Zhou Yang, Hou Ying-yong, Tan Yun-shan, Lu Shao-hua, Hou Jun, Liu Jing-lei, Qin Jing, Shen Kun-tang, Sun Yi-hong
Department of Pathology, Zhongshan Hospital, Fudan University, Shanghai 200032, China.
Zhonghua Zhong Liu Za Zhi. 2009 Aug;31(8):597-601.
To investigate the mechanism of imatinib mesylate (IM) induced-resistance in the patients with gastrointestinal stromal tumors (GISTs) and treated with imatinib.
Eight patients with GIST treated with IM developed secondary IM resistance. A total of 16 tumor samples (pre-IM therapy) and 11 tumor samples (post-IM treatment) were available. Exon 9, 11, 13, and 17 of c-kit gene as well as exon 12 and exon 18 of PDGFRA gene were sequenced.

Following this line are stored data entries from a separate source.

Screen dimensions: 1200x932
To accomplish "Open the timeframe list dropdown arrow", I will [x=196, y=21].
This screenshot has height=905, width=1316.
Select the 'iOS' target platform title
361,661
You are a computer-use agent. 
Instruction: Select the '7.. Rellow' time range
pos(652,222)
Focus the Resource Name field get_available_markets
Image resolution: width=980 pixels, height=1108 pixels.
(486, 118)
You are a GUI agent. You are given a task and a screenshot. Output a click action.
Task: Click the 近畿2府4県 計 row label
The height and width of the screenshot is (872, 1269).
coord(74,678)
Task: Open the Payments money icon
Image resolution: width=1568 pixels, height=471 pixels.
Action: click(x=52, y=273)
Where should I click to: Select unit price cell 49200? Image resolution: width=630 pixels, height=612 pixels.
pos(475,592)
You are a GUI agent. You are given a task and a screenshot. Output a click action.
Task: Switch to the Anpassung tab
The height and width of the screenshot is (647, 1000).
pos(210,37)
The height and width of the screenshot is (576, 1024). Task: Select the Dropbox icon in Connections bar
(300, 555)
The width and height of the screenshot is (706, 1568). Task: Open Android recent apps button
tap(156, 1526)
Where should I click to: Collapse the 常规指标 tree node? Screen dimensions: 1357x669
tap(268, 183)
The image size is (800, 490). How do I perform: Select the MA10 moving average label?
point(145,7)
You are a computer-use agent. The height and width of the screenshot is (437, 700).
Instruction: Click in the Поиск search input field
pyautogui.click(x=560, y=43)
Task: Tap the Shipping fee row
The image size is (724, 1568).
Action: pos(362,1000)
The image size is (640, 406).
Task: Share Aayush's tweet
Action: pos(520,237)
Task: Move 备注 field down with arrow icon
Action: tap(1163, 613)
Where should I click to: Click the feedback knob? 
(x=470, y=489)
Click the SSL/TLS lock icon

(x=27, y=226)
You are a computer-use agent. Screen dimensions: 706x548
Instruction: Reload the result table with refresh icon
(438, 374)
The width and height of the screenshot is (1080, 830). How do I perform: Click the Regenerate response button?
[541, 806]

In addition to the changes of baseline genotype, the IM-induced gene changes were concentrated in the kinase domain of c-kit gene in all 8 patients, 2 of them were located in the exon 13 of c-kit gene presenting with V654A, while 6 in exon 17 involving 816 and 820 to 823 codons.
The mechanism of imatinib mesylate resistance after initial treatment with this agent in gastrointestinal stromal tumors is a novel mutation development in kinase domain of c-kit.
探讨甲磺酸伊马替尼(IM)治疗胃肠间质瘤(GISTs)患者时诱导耐药的机制。
8例接受IM治疗的GIST患者出现继发性IM耐药。共获得16份肿瘤样本(IM治疗前)和11份肿瘤样本(IM治疗后)。对c-kit基因的第9、11、13和17外显子以及血小板衍生生长因子受体α(PDGFRA)基因的第12和18外显子进行测序。
除基线基因型改变外,所有8例患者中IM诱导的基因改变均集中在c-kit基因的激酶结构域,其中2例位于c-kit基因的第13外显子,表现为V654A,6例位于第17外显子,涉及816和820至823密码子。
胃肠间质瘤患者初次使用甲磺酸伊马替尼治疗后出现耐药的机制是c-kit激酶结构域发生新的突变。